Les enclos paroissiaux ont traversé l’histoire, le plus souvent sans dommages mais quelques fois les événements, les guerres, les révoltes ont laissé des traces. La révolte des bonnets rouges fait parti des faits historiques directement liés à la vie des enclos paroissiaux.

Dans un premier temps remontons le temps et découvrons cette révolte avec Erwan Chartier

L’histoire de la révolte des bonnets rouges

« Cette révolte appelée aussi révolte du papier timbré fut l'une des plus sanglantes de l'histoire de la Bretagne. En 1673, Colbert veut lever de nouveaux impôts en Bretagne: la gabelle et le papier timbré (qui taxe tout document officiel). Or, depuis l'union de la France et de la Bretagne en 1532, tout nouvel impôt doit être accepté par les Etats généraux de Bretagne. Bien sur, ceux-ci s'opposent à cette taxe supplémentaire mais Louis XIV passe outre.

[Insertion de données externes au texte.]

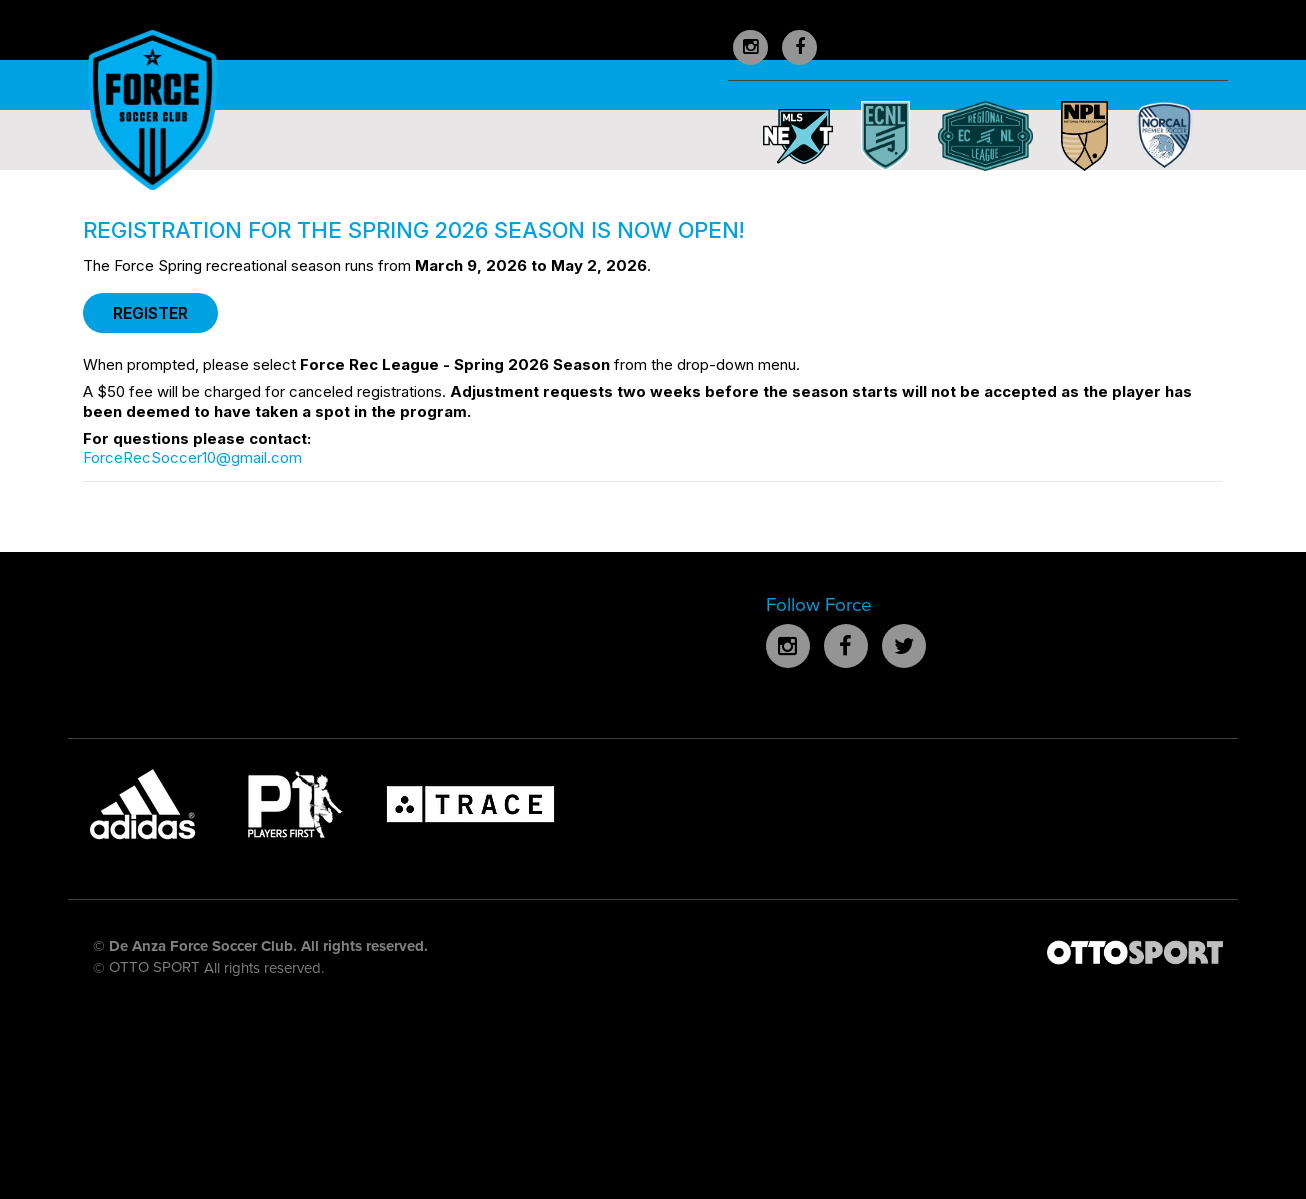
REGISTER (150, 313)
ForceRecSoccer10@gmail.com (192, 457)
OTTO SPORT (154, 967)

Dans un contexte économique difficile, la contestation s'étend aux campagnes bas-bretonnes. L'explosion a lieu à proximité de Châteaulin le 9 juin. La révolte des Bonnets rouges du Poher et des Bonnets bleus du pays bigouden vient de commencer. Son souvenir et celui de la répression qui suivra, va marquer durablement les esprits en Basse Bretagne.

 

Le 9 juin 1675 au matin, le marquis de la Coste, lieutenant du roi pour la Basse Bretagne, se rend à Châteaulin, où il doit s'assurer du maintien de l'ordre et de l'exécution des nouveaux édits sur le tabac et le papier timbré qui servait à rédiger les actes

Quelques jours plus tôt, un huissier avait été molesté dans cette même ville, alors qu'il lisait les textes des édits. Un incident révélateur de la tension qui était alors perceptible dans les campagnes bas-bretonnes, même si elles sont relativement calmes par rapport aux villes de Bretagne, secouées par de violentes émeutes depuis avril. Des troubles ont éclaté à Saint-Malo et Lamballe. A Guingamp et à Nantes, on a exécuté des meneurs. A Rennes, le gouverneur de Bretagne, le duc de Chaulnes, est pratiquement assiégé dans son hôtel.

Le tocsin sonne

Dans ce contexte, la venue du marquis de la Coste est perçue comme une provocation. Dans trente paroisses autour de Châteaulin, le tocsin retentit et des bandes de paysans en armes s'assemblent.
L'une d'elles rencontre le cortège du marquis. Les esprits s'échauffent et De la Coste blesse d'un coup d'épée un des paysans qui tenait des propos insolents. Les agents de l'administration sont aussitôt pris à parti.. Blessé d'une balle à l'épaule, le marquis de la Coste ne doit son salut qu'en promettant l'annulation des édits. Au même moment, une autre troupe rassemblée à Briec reçoit une fausse information selon laquelle le marquis se trouve au château de la Boissière à Edern. Des dizaines de paysans des paroisses de Landudal, Trégourez et Plogonnec se rendent au château qu'ils pillent et brûlent en partie.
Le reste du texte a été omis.